▸ **WORK REQUIRED**
Search the records below for the string "image", and report each line that contains it.

[GIVEN INFORMATION]

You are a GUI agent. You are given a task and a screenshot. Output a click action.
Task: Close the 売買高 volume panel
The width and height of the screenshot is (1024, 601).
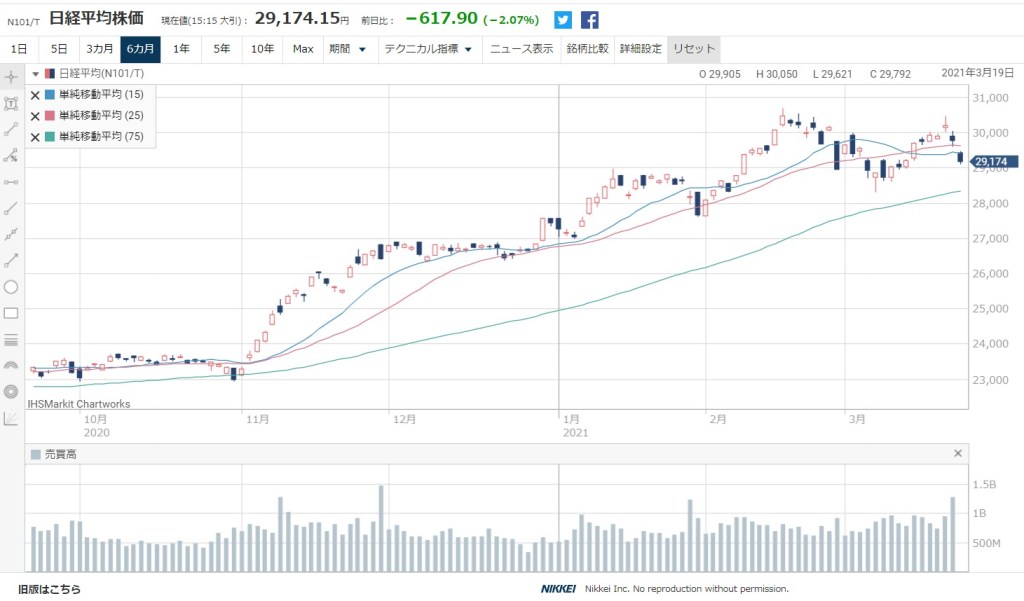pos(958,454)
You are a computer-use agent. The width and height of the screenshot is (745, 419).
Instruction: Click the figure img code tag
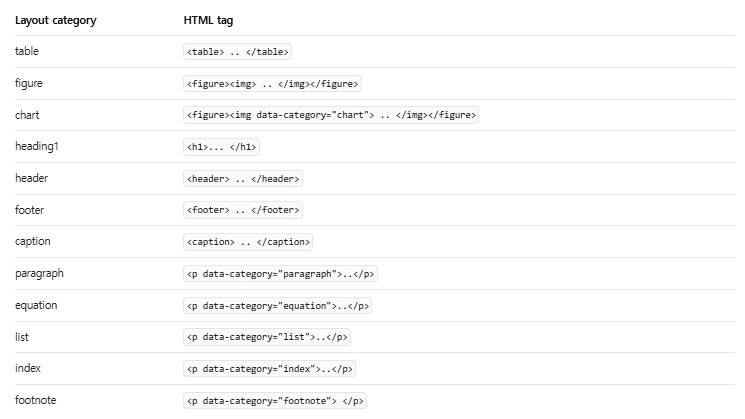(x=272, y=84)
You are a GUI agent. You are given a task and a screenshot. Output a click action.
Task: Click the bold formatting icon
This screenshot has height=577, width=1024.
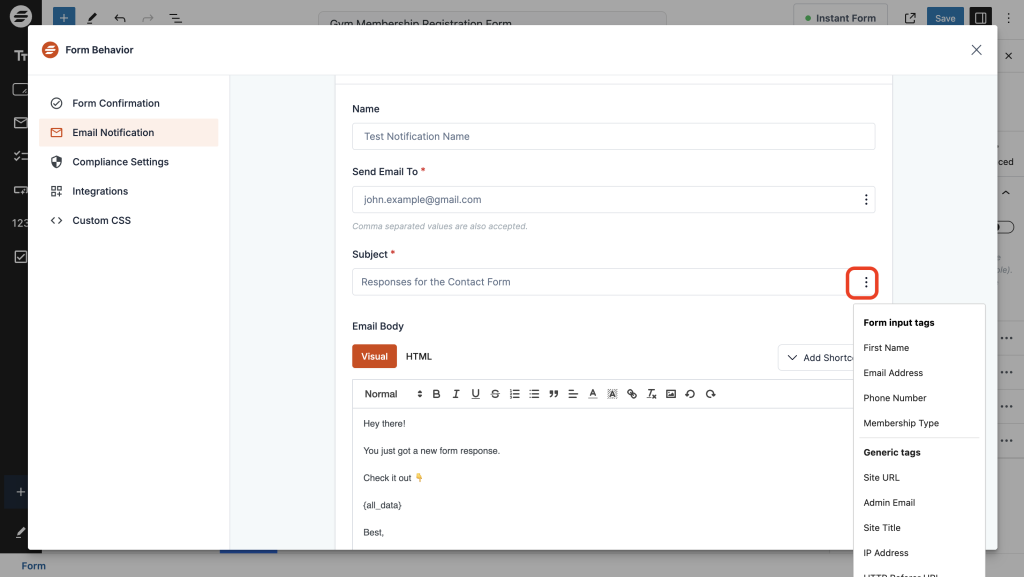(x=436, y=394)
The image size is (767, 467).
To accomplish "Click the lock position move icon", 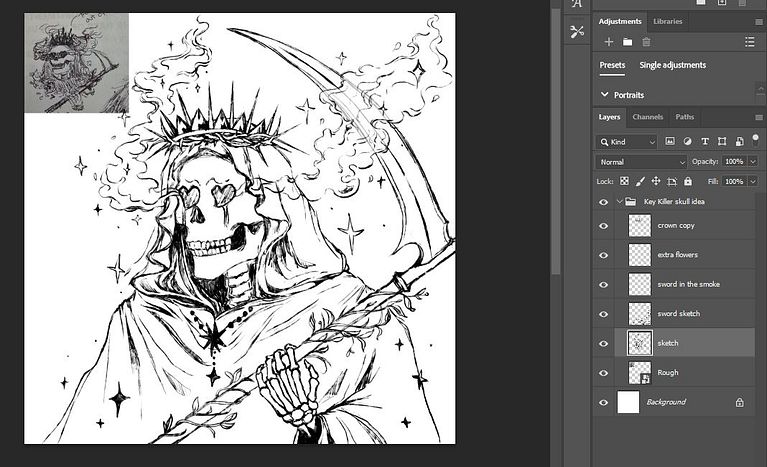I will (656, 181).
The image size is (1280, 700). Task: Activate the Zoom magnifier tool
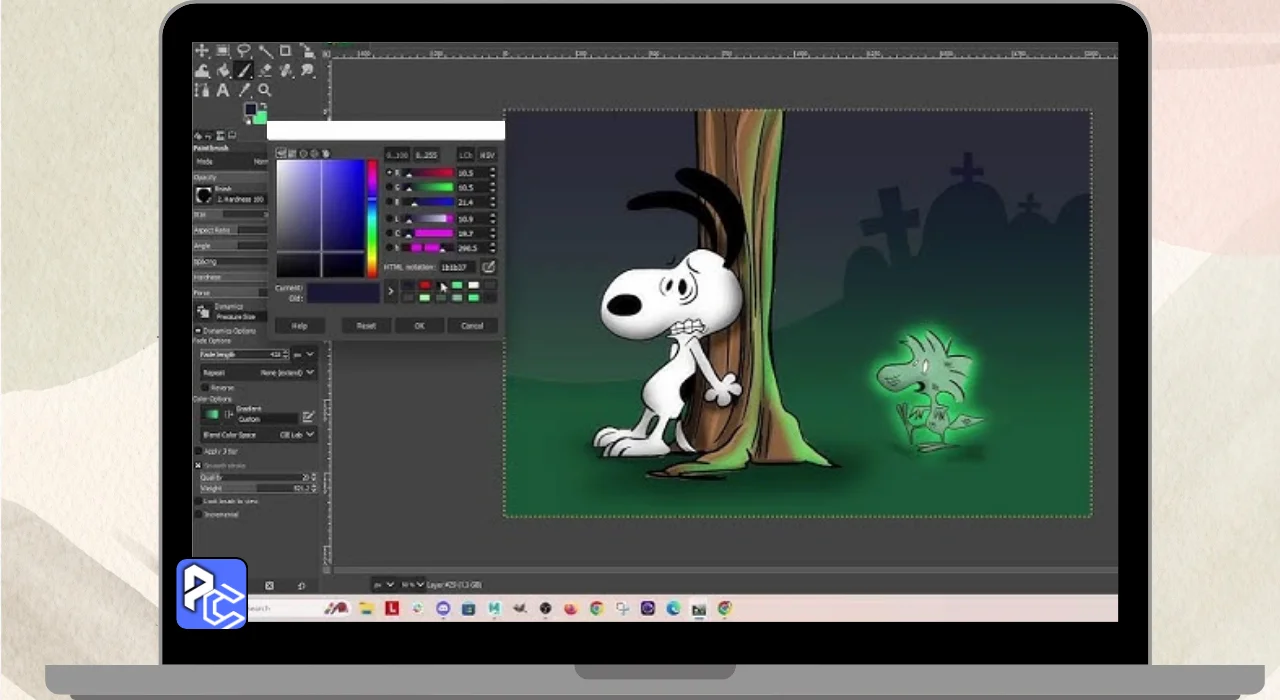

[/GIVEN INFORMATION]

▸ **EXERCISE OUTPUT**
The image size is (767, 467).
The image size is (1280, 700). Task: Activate the Zoom magnifier tool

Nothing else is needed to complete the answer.